Screenshot grounding data
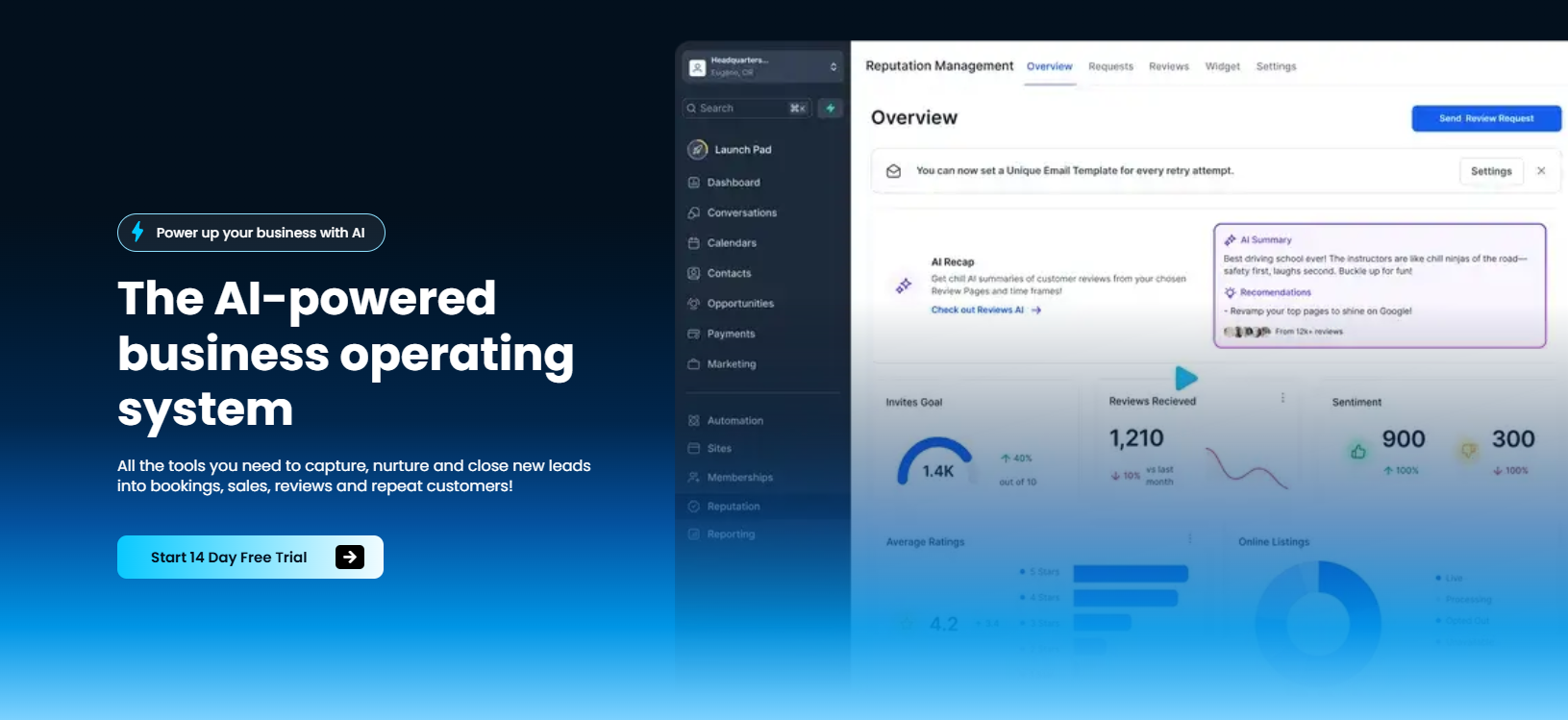Image resolution: width=1568 pixels, height=720 pixels.
Task: Click the Launch Pad rocket icon
Action: 698,149
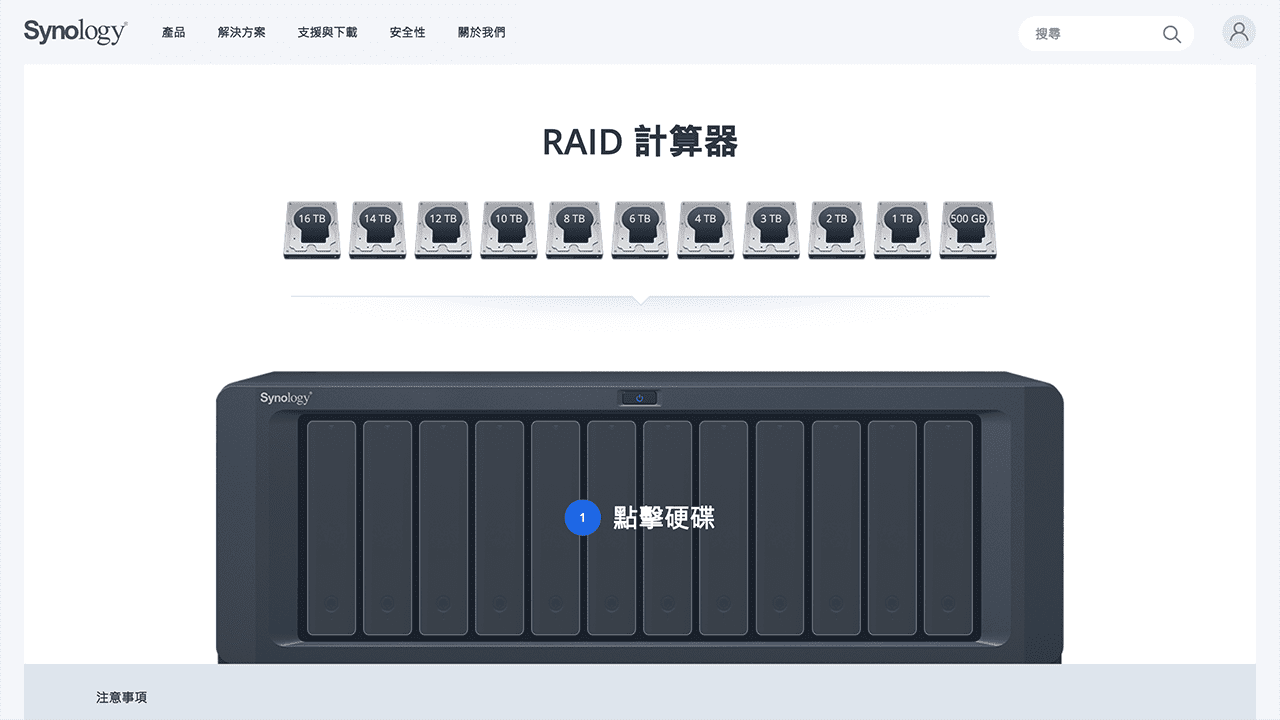Image resolution: width=1280 pixels, height=720 pixels.
Task: Select the 500 GB drive icon
Action: pos(967,229)
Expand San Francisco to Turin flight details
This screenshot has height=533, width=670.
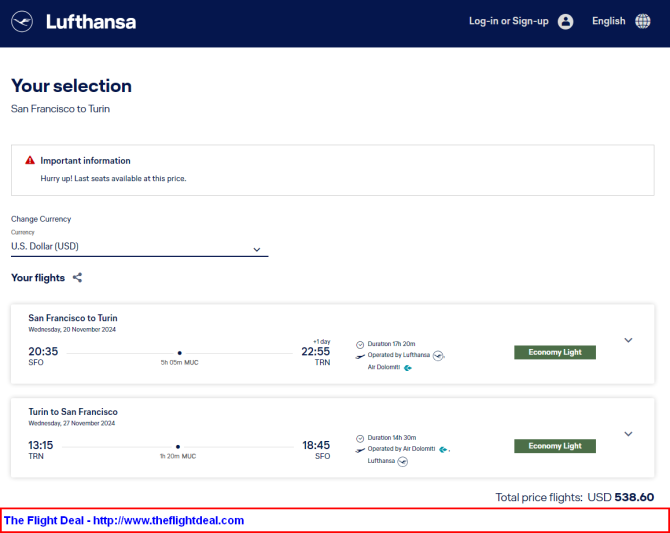pyautogui.click(x=628, y=340)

### What you will do
Starting with the line that holds "Expand San Francisco to Turin flight details", return each line exactly through the final line of the entries above; pictures are not part of the output.

### Expected answer
Expand San Francisco to Turin flight details
This screenshot has height=533, width=670.
pyautogui.click(x=628, y=340)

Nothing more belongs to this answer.